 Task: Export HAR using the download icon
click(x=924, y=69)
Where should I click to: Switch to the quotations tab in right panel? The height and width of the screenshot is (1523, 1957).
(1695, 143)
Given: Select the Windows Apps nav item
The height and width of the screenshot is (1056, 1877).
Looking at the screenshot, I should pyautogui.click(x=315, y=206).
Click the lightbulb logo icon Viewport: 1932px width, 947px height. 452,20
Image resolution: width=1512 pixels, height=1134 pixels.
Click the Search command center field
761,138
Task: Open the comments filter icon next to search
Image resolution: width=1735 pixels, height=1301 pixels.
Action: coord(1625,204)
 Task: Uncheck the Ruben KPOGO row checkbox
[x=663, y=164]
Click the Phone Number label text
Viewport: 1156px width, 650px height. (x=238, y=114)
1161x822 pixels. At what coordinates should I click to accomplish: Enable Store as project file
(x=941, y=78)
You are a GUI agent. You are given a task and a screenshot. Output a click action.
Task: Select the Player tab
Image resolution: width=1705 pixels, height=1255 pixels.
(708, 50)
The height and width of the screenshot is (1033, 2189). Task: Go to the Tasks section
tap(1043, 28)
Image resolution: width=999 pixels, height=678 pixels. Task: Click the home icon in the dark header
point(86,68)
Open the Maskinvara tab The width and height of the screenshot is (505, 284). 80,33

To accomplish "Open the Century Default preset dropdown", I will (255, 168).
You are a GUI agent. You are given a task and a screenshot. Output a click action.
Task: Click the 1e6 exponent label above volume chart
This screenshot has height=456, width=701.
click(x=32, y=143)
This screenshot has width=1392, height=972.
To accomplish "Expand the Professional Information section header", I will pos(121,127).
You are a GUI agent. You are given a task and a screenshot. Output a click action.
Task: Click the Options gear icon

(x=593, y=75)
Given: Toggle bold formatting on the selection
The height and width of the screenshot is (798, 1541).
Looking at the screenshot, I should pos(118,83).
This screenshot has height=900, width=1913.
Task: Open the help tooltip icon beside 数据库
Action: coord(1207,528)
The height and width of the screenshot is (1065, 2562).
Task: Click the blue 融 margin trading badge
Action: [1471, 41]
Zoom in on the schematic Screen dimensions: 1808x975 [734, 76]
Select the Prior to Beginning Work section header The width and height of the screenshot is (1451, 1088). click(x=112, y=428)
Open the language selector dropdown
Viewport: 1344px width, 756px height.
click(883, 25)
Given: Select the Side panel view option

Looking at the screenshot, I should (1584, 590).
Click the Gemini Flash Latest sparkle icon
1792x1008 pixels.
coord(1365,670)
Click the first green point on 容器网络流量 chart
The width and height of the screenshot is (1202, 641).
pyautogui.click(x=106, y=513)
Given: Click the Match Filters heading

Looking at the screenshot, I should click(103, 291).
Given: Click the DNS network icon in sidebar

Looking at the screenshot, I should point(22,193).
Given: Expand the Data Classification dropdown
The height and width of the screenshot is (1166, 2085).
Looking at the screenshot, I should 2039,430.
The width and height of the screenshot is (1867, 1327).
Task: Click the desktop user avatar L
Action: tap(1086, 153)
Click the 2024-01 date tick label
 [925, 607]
======
- Exercise brief -
Each line of the material above must be retyped precisely.

- Final answer -
 Task: Export HAR using the download icon
click(x=924, y=69)
Where should I click to: Switch to the quotations tab in right panel? The height and width of the screenshot is (1523, 1957).
(1695, 143)
Given: Select the Windows Apps nav item
The height and width of the screenshot is (1056, 1877).
Looking at the screenshot, I should pyautogui.click(x=315, y=206).
Click the lightbulb logo icon Viewport: 1932px width, 947px height. 452,20
Image resolution: width=1512 pixels, height=1134 pixels.
Click the Search command center field
761,138
Task: Open the comments filter icon next to search
Image resolution: width=1735 pixels, height=1301 pixels.
Action: coord(1625,204)
 Task: Uncheck the Ruben KPOGO row checkbox
[x=663, y=164]
Click the Phone Number label text
Viewport: 1156px width, 650px height. (x=238, y=114)
1161x822 pixels. At what coordinates should I click to accomplish: Enable Store as project file
(x=941, y=78)
You are a GUI agent. You are given a task and a screenshot. Output a click action.
Task: Select the Player tab
Image resolution: width=1705 pixels, height=1255 pixels.
(708, 50)
The height and width of the screenshot is (1033, 2189). Task: Go to the Tasks section
tap(1043, 28)
Image resolution: width=999 pixels, height=678 pixels. Task: Click the home icon in the dark header
point(86,68)
Open the Maskinvara tab The width and height of the screenshot is (505, 284). 80,33

To accomplish "Open the Century Default preset dropdown", I will (255, 168).
You are a GUI agent. You are given a task and a screenshot. Output a click action.
Task: Click the 1e6 exponent label above volume chart
This screenshot has height=456, width=701.
click(x=32, y=143)
This screenshot has width=1392, height=972.
To accomplish "Expand the Professional Information section header", I will pos(121,127).
You are a GUI agent. You are given a task and a screenshot. Output a click action.
Task: Click the Options gear icon

(x=593, y=75)
Given: Toggle bold formatting on the selection
The height and width of the screenshot is (798, 1541).
Looking at the screenshot, I should pos(118,83).
This screenshot has height=900, width=1913.
Task: Open the help tooltip icon beside 数据库
Action: coord(1207,528)
The height and width of the screenshot is (1065, 2562).
Task: Click the blue 融 margin trading badge
Action: [1471, 41]
Zoom in on the schematic Screen dimensions: 1808x975 [734, 76]
Select the Prior to Beginning Work section header The width and height of the screenshot is (1451, 1088). click(x=112, y=428)
Open the language selector dropdown
Viewport: 1344px width, 756px height.
click(883, 25)
Given: Select the Side panel view option

Looking at the screenshot, I should (1584, 590).
Click the Gemini Flash Latest sparkle icon
1792x1008 pixels.
coord(1365,670)
Click the first green point on 容器网络流量 chart
The width and height of the screenshot is (1202, 641).
pyautogui.click(x=106, y=513)
Given: Click the Match Filters heading

Looking at the screenshot, I should click(103, 291).
Given: Click the DNS network icon in sidebar

Looking at the screenshot, I should point(22,193).
Given: Expand the Data Classification dropdown
The height and width of the screenshot is (1166, 2085).
Looking at the screenshot, I should 2039,430.
The width and height of the screenshot is (1867, 1327).
Task: Click the desktop user avatar L
Action: tap(1086, 153)
Click the 2024-01 date tick label
 [925, 607]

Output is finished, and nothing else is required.